_Task instructions_.
A. Answer these questions about the air suspension forum thread, one per line, marking each answer (i), (ii), (iii).
(i) What part turned out to be leaking back into the compressor?
(ii) Where was the poster heading after finishing the air suspension?
(iii) What replaced the 380C compressor?
B. Extend the air suspension forum thread by writing the next post after its final line.

_Extract to read_.
------------

You were right about the check valve ended up chasing a leak and turned out to be the check valve leaking back into the compressor. Replaced the check valve and all is good. The stock Viair check valves really do suck!


----------



## northendroid (Sep 16, 2014)

*It's finally done!!*

At 2:00 am last night got the air suspension in and tested. Heading to Eurokracy in Mirabel, Quebec tomorrow with my son.















Changed out the 380C compressor for dual 480C's, finally removed the tape on the air tank.


----------



## bc3racing (Aug 18, 2013)

Well done!


----------



## northendroid (Sep 16, 2014)

bc3racing said:


> Well done!


Thank you loving the stance and ride.


----------



## [email protected] (Feb 19, 2010)

This is one of the most detailed threads that I have seen in a while! Incredible job! I love what you have done here!!! :thumbup::thumbup:


----------



## northendroid (Sep 16, 2014)

------------

_Extracted information_.
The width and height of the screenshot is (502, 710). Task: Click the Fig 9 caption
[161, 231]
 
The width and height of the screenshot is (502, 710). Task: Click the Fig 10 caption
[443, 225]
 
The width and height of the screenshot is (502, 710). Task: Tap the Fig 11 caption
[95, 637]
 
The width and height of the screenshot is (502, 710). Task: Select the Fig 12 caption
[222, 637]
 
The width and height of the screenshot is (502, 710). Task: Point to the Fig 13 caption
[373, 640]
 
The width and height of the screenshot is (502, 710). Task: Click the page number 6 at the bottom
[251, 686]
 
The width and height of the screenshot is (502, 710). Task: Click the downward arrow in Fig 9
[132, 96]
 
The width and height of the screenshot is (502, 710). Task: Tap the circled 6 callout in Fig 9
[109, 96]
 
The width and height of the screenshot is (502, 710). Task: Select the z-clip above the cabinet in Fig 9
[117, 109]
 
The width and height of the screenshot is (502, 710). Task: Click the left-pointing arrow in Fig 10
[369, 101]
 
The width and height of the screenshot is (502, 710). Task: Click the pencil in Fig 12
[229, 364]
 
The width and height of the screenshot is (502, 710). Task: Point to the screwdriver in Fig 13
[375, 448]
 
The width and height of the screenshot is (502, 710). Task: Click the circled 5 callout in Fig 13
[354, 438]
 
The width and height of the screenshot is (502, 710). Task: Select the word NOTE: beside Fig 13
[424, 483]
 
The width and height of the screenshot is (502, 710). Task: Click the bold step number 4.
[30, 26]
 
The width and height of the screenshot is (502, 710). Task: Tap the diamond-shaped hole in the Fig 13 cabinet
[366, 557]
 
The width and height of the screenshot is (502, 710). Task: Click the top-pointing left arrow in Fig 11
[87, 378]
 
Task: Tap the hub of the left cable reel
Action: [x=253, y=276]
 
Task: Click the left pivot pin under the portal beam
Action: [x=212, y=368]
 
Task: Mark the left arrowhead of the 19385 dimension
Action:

------------

_Responses by task_.
A.
(i) The check valve
(ii) Eurokracy in Mirabel, Quebec
(iii) Dual 480C compressors

B.
[email protected] said:


> This is one of the most detailed threads that I have seen in a while! Incredible job! I love what you have done here!!! :thumbup::thumbup:


Thanks, being detailed will hopefully help someone else with their installation. If there's one thing I can say about installing something like this is "planning" you need to have a vision of what it's going to look like when it's finished, look at all of the components individually and how they'll all fit together as a completed installation if that makes any sense. The strut and rear bag/shock installation was the easy parts everything prior to that took some work. Another tip I'd share is test the trunk setup prior to installing the air ride suspension. By ensuring that the trunk setup it leak free facilitates chasing any additional leaks. The stock Viair check valves suck and you'll save yourself some time and aggravation by going with SMC check valves. Love your company name it's says it all great marketing, love your website as well lots of variety. I ordered some fitting/windshield banner from your site was very pleased with quickness my order was processed. I haven't installed the banner yet waiting to get some other sticker to make it all work together. Like previously mentioned "Bag Riders" reflex what the cars stance/look is all about and secondly great site to rep! I've see a thread or read somewhere about a BBQ you guys have in the summer is that still going on? Be a nice cruise from my hometown


----------



## [email protected] (Feb 19, 2010)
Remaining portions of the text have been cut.